When you reach the line containing "Enable automatic restart" in the data below, begin returning lines exactly as written, and stop once the line containing "This screenshot has width=1080, height=473." has been returned.

DATA UNDER STUDY:
-------

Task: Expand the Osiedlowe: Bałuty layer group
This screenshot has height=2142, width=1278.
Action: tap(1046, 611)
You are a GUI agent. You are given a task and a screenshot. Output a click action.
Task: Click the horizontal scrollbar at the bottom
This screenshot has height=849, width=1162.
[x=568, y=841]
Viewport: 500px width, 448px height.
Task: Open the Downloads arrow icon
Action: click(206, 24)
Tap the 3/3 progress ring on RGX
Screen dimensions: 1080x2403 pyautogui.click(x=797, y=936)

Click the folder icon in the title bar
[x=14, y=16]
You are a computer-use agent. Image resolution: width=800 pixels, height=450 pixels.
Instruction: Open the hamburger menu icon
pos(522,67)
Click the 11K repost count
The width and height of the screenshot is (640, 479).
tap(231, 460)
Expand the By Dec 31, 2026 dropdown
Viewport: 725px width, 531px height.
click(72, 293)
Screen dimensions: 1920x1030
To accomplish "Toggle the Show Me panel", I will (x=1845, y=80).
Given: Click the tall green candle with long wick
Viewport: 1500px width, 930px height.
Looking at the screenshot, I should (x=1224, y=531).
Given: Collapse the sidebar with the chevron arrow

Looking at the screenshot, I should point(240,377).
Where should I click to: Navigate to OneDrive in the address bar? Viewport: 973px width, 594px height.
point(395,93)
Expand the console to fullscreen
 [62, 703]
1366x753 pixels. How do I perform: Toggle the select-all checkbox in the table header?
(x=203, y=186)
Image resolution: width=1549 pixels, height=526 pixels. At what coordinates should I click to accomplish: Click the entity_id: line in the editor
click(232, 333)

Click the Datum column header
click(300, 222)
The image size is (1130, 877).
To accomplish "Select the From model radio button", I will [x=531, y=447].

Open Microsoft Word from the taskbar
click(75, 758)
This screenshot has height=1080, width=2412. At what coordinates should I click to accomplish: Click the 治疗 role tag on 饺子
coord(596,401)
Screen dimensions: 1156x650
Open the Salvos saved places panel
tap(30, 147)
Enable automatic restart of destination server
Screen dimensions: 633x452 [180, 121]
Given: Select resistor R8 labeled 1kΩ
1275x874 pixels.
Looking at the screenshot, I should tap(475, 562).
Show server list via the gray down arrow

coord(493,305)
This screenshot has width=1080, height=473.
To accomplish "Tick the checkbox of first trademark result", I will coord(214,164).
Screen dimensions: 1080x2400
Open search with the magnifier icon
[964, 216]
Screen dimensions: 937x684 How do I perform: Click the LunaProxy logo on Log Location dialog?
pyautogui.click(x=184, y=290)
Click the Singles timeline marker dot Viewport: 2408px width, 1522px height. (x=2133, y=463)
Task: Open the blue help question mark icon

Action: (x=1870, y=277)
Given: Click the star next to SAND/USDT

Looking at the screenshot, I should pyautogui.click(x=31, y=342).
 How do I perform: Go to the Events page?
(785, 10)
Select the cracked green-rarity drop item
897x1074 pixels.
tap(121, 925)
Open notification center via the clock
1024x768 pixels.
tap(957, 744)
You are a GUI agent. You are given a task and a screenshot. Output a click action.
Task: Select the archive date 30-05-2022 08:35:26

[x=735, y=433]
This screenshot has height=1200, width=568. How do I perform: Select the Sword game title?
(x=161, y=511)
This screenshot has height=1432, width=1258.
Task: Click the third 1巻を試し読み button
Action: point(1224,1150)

-------

RESULT FOR THIS EXERCISE:
Enable automatic restart of destination server
Screen dimensions: 633x452 [180, 121]
Given: Select resistor R8 labeled 1kΩ
1275x874 pixels.
Looking at the screenshot, I should tap(475, 562).
Show server list via the gray down arrow

coord(493,305)
This screenshot has width=1080, height=473.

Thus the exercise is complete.